**Prompt**
When the line with "Task: Click the blue repeat SMS icon" turns up below, begin repeating exactly, and carry on through the line with "the 雨刮系统 diagram"; no pictures go into the copy.

**Data for review**
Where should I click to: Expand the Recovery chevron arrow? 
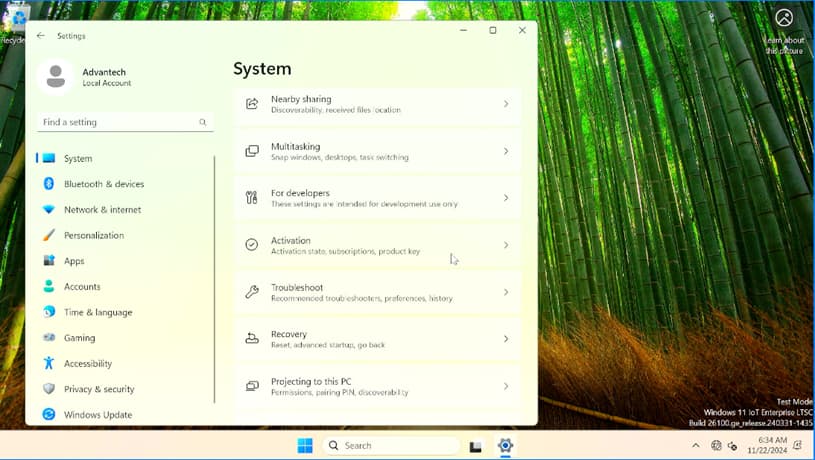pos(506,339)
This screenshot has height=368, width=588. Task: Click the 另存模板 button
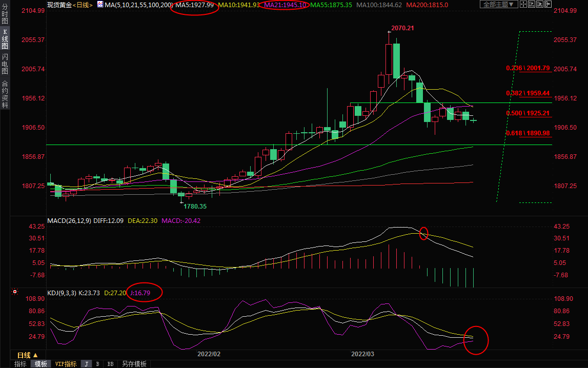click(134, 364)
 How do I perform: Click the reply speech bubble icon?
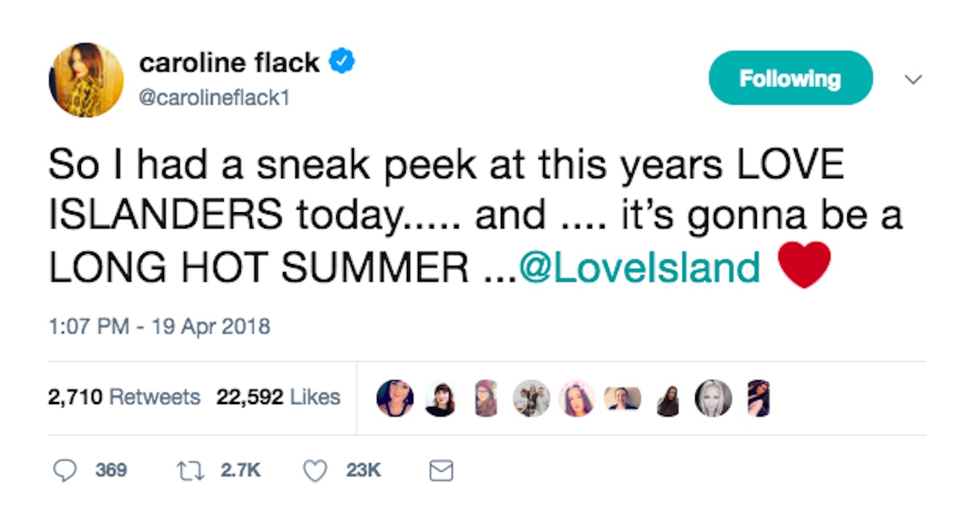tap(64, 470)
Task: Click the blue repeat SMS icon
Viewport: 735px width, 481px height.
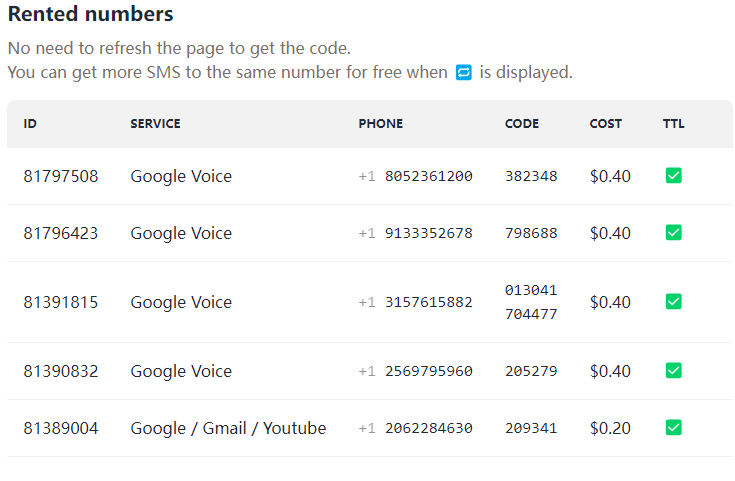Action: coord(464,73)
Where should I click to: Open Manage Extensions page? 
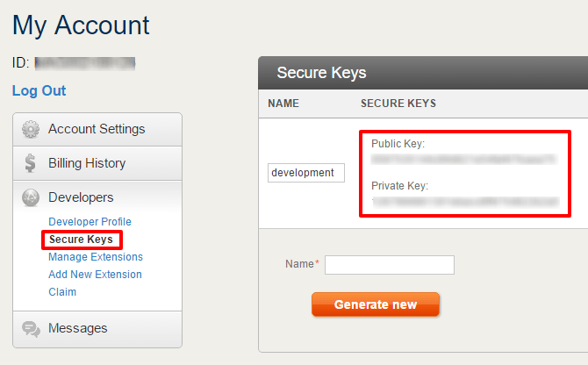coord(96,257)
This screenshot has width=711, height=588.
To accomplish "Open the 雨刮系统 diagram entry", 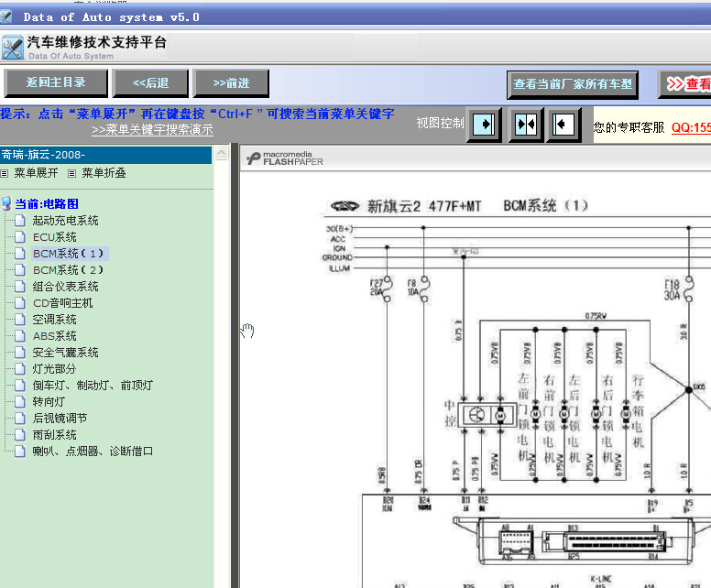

==

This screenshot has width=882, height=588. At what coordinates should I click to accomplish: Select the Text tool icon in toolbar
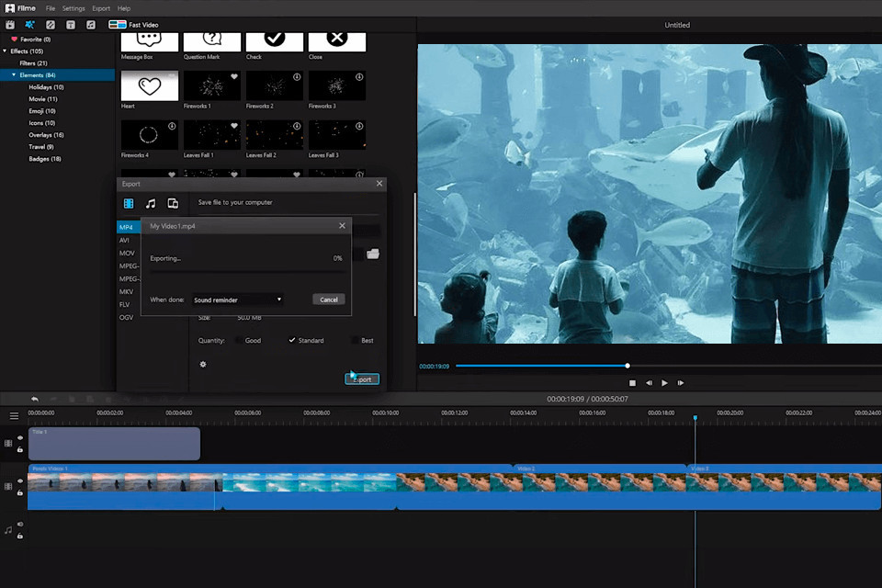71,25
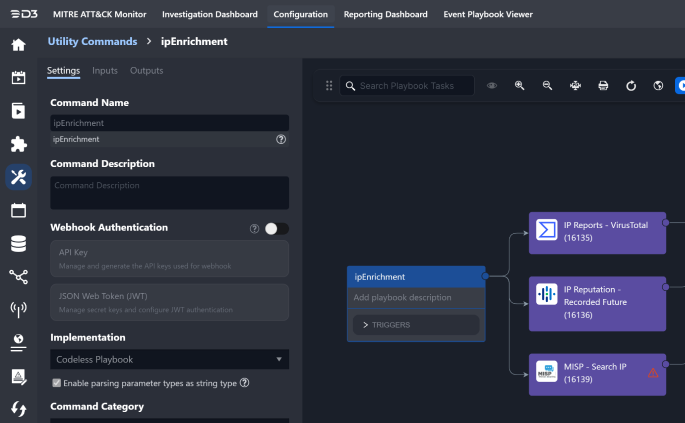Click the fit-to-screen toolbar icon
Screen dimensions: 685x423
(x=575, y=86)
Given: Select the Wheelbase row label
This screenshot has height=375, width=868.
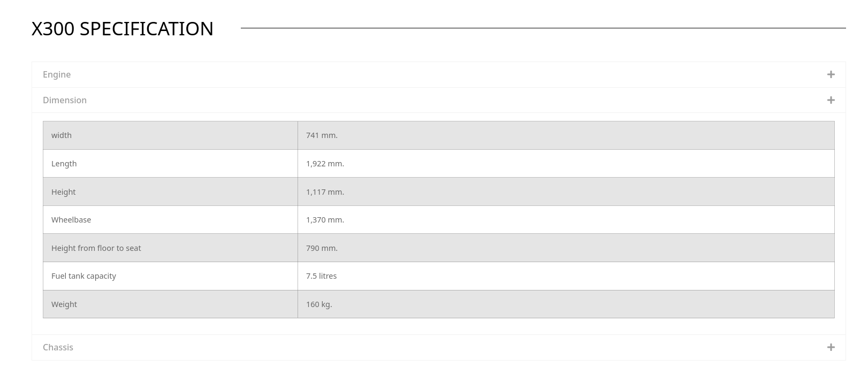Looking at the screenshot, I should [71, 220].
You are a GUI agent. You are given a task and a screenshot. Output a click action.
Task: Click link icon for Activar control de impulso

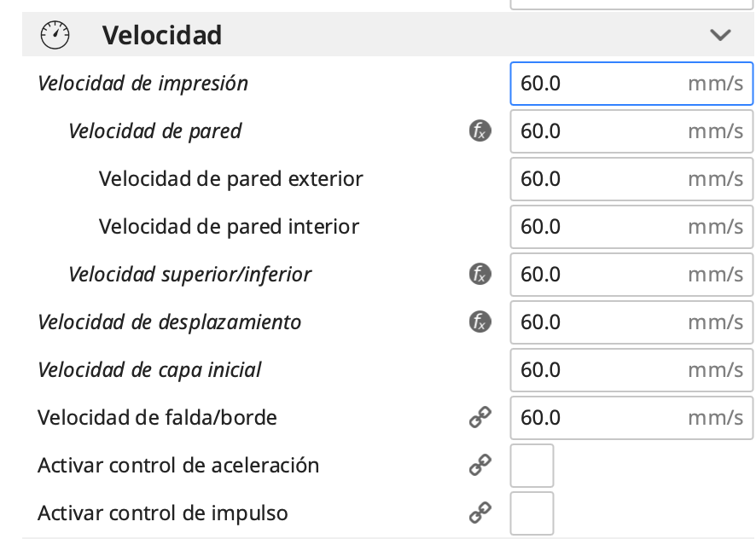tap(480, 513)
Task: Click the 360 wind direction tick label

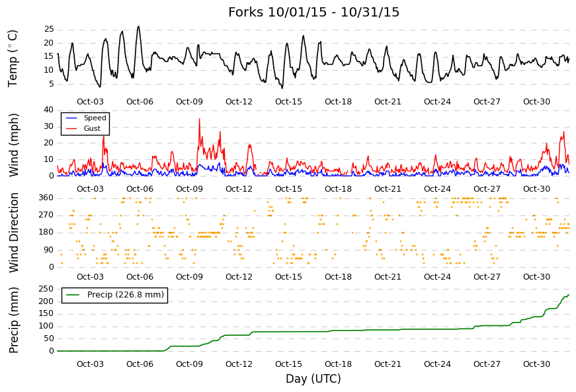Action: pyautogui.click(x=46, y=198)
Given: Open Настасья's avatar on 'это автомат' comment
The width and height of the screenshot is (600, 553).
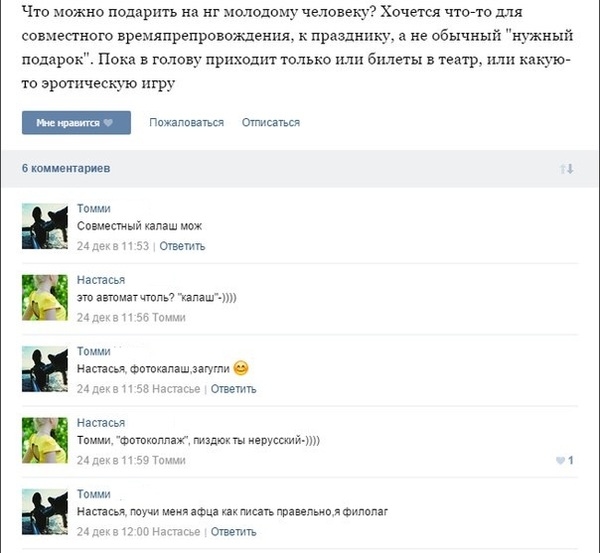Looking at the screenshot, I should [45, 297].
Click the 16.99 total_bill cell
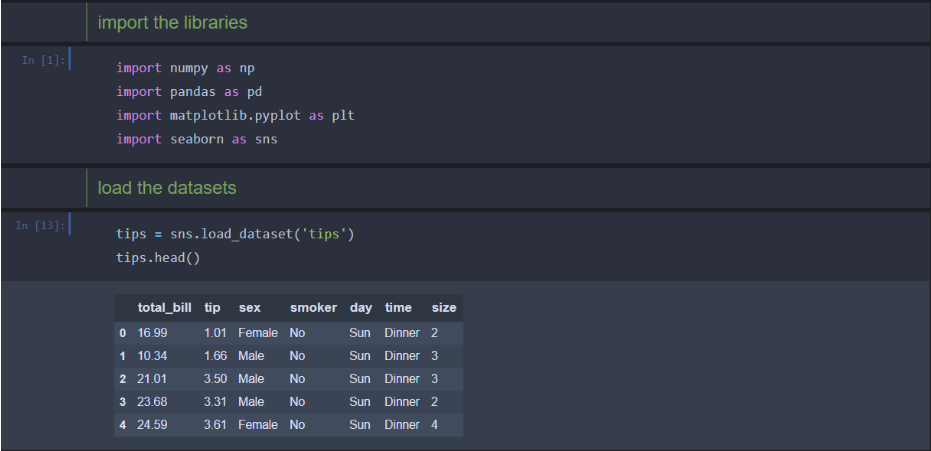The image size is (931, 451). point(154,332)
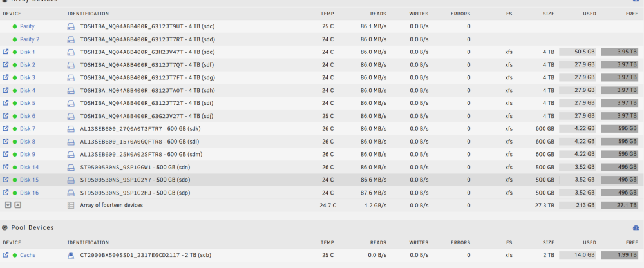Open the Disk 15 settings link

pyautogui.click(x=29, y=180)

* * *

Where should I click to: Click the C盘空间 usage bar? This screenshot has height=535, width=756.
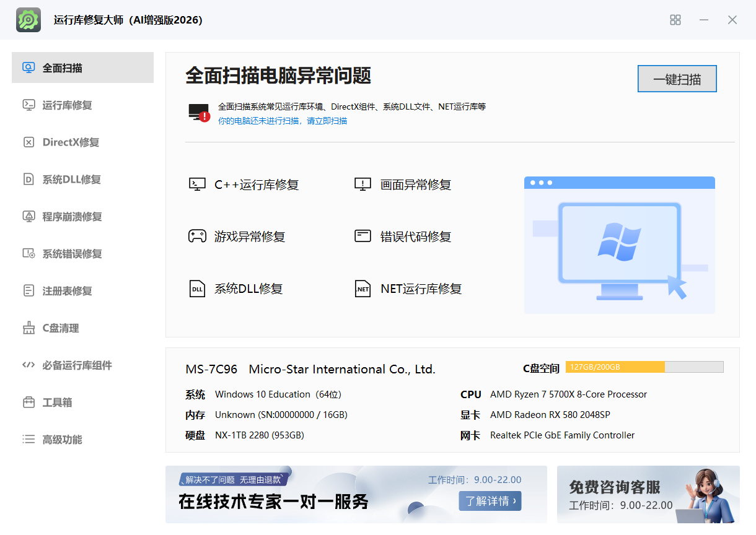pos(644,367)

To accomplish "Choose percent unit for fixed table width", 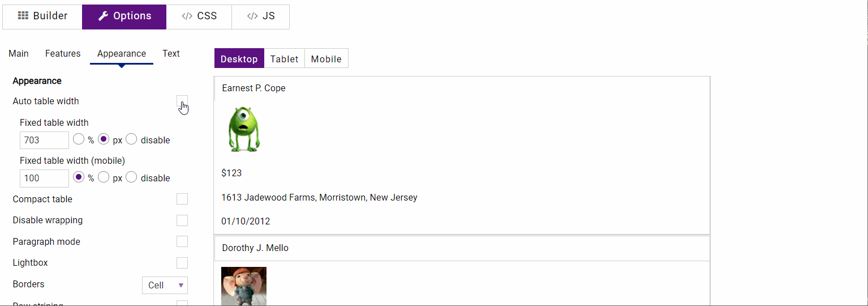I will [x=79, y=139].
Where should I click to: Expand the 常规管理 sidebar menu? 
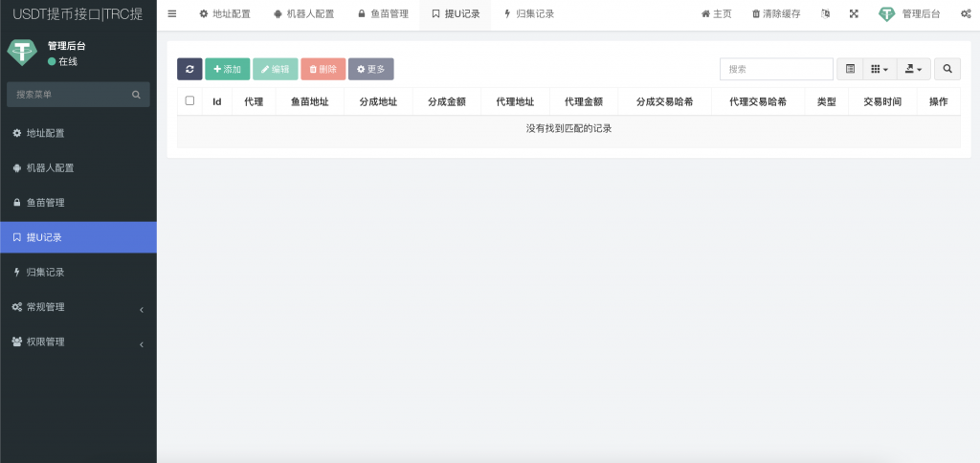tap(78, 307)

**Final answer**
Task: Click the blue repeat SMS icon
Viewport: 735px width, 481px height.
Action: coord(464,73)
Where should I click to: Open Manage Extensions page? 
coord(96,257)
This screenshot has width=711, height=588.
To accomplish "Open the 雨刮系统 diagram entry", 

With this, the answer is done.